There are many different choices for a JVM for your Java application. Which would be the best to use? This depends on various factors. Performance being an important one. Solid performance research however is difficult. In this blog post I'll describe a setup I created to perform tests on different JVMs at the same time and show some interesting results! I also looked at the effect of resource isolation (assigning specific CPUs and memory to the process). This effect was negligible. My test application consisted of a reactive (non-blocking) Spring Boot REST application and I've used Prometheus to poll the JVMs and Grafana for visualization.

Below is an image of the used setup. Everything was running in Docker containers except SoapUI.

Isolated measures

How can you be sure there is not something interfering with your measures? Of course you can't be absolutely sure but you can try and isolate resources assigned to processes. For example assign a dedicated CPU and a fixed amount of memory. I also did several tests which put resource constraints on the load generating software, monitoring software and visualization software (assign different CPUs and memory to those resources). Assigning specific resources to the processes (using docker-compose v2 cpuset and memory parameters) did not seem to greatly influence the measures of individual process load and response times. I also compared startup, under load and without load situations. The findings did not change under different circumstances.
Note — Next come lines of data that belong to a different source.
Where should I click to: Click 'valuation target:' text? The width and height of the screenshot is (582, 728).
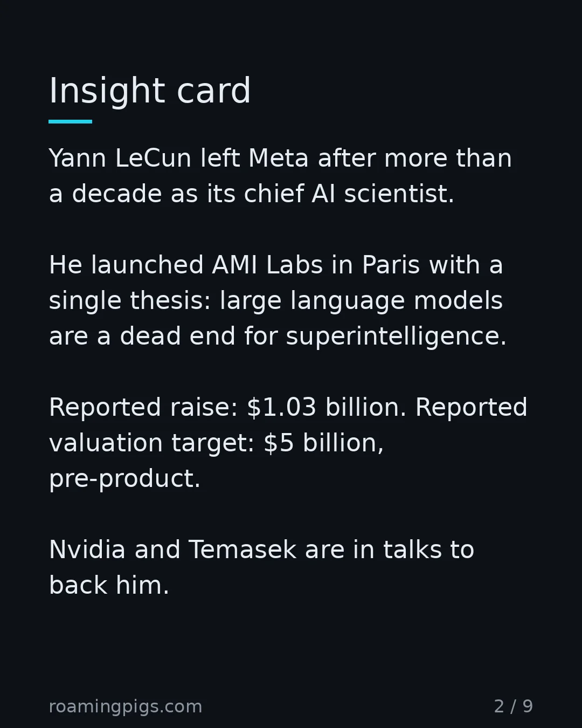(152, 443)
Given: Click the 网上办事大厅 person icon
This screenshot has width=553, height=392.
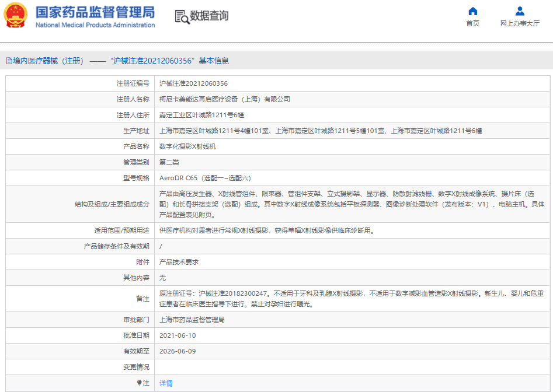Looking at the screenshot, I should point(520,11).
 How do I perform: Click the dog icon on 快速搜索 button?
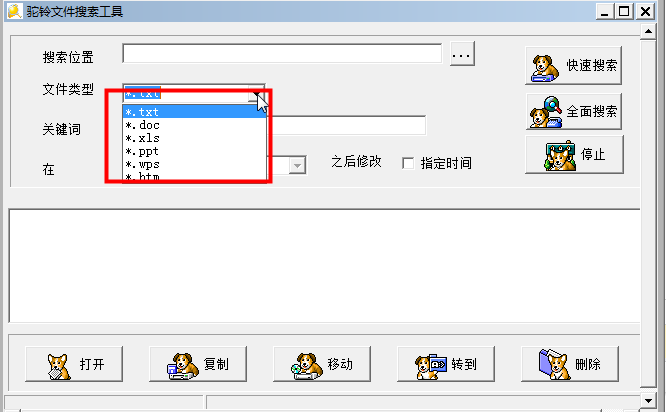(x=545, y=68)
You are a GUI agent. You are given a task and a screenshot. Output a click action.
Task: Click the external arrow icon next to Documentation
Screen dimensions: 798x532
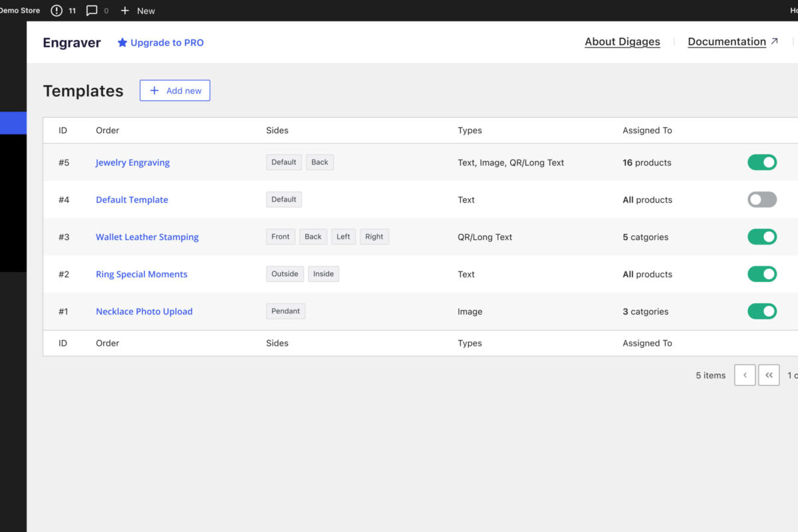pyautogui.click(x=774, y=41)
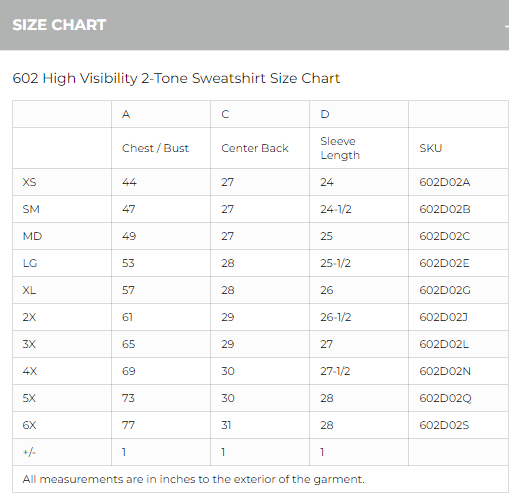Select the 602 High Visibility Sweatshirt title
509x496 pixels.
(x=176, y=78)
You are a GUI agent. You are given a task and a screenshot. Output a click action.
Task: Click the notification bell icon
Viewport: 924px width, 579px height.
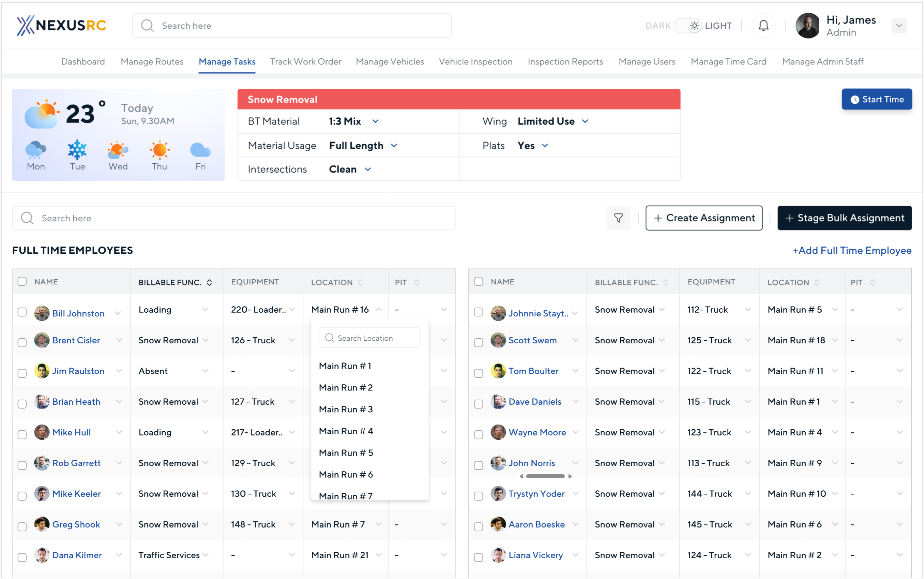click(763, 26)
Assigning a specific CPU and memory to a process

Using docker-compose to configure a specific CPU for a process is challenging. The version 3 docker-compose format does not support assigning a specific CPU to a process. In addition, the version 3 format does not support assigning resource constraints at all when you use docker-compose to run it. This is because the people working on Docker appear to want to get rid of docker-compose (which is a separately maintained Python wrapper around Docker commands) in favor of docker stack deploy which uses Docker swarm and maybe Kubernetes in the future. You can imagine assigning a specific CPU in a potentially multi host environment is not trivial. Thus I migrated my docker-compose file back to version 2 format which does allow assigning specific CPUs to test this. The software to generate load and monitor the JVMs I assigned to specific CPUs not shared by the JVMs processing the load. I used the taskset command for this.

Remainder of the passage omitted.